One reason is investor interest in Europe. As noted by Jan Rabe at Deutsche Bank, investor interest in European equities is at impressive levels:
"As Europe looks set for recovery, investors pour into W.Europe equity funds: Total equity funds recorded the fifth straight week of inflows (+0.1%), c60% of which went into European equities. Flows into DM equity funds remained healthy (+0.2%) and spread across all major fund categories. Western Europe equity funds lead the pack in the DM universe, again, with remarkable inflows (+0.5%. c$4.5bn). As the pace of earnings downgrades in Europe is slowing."
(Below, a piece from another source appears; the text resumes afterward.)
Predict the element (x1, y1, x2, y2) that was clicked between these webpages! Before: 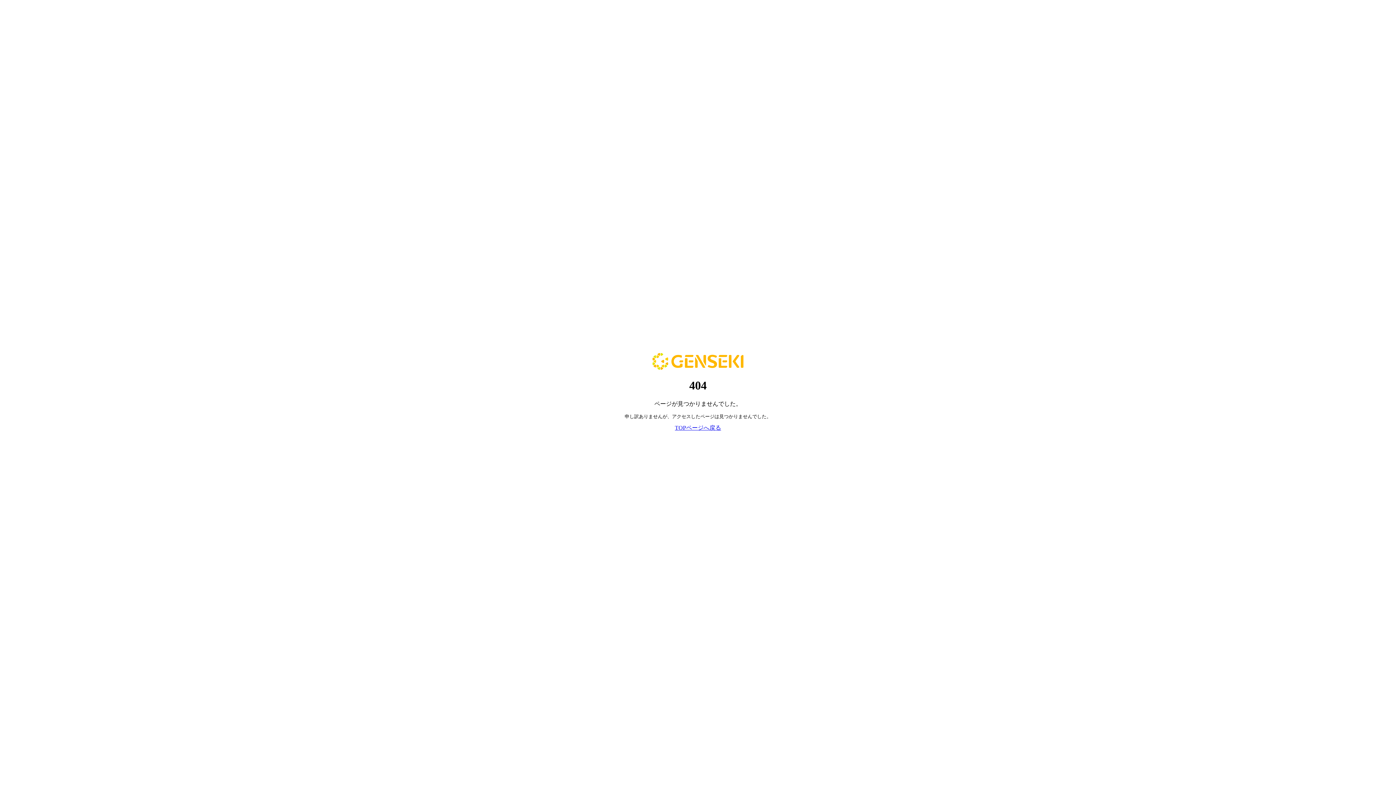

The ONS will publish the fourth quarter advance GDP report tomorrow, the expectations are optimistic.
The markets anticipate the GDP YoY growth at 2.8% versus 1.9% released previously.
"In addition, we remind that the BoE hit the 2.0% inflation target in December and unexpectedly approached 7.0% unemployment threshold in November jobless report. Despite Carney’s efforts to calm down the upside pressures in GBP-complex, we believe that the mid/long-run belongs to GBP-bulls," says Ipek Ozkardeskaya at Swissquote Bank.
However, Lloyds do point out that activity on Friday underlined that the USD is no longer necessarily preferred to the EUR and CHF in risk negative conditions.
This is interesting as US dollar exchange rates have tended to benefit when markets sold-off in recent years.
"The corollary of this should be that any recovery in risk appetite should favour the USD, along with other currencies where growth is expected to outperform," say Lloyds.
"GBP/USD declined sharply last Friday, negating the positive implications of the recent new highs. Supports stand at 1.6451 (22/01/2014 low) and 1.6396 (20/01/2014 low). A resistance now lies at 1.6668 (24/01/2014 high).
The break of the major resistance area between 1.6381 and 1.6466 favours a further long-term rise towards the major resistance at 1.7043 (05/08/2009 high). Given the overall overbought conditions, a break of this level is unlikely in the next weeks. A key support stands at 1.6305 (25/12/2014 low).
"Cable’s sell-off last Friday back to 1.65 from peaks above 1.6650 was driven by some "back-pedalling" by Carney who warned - contrary to the latest minutes - that sterling appreciation may hamper growth. As a result of the mixed signals we would prefer to stay in the sidelines for now."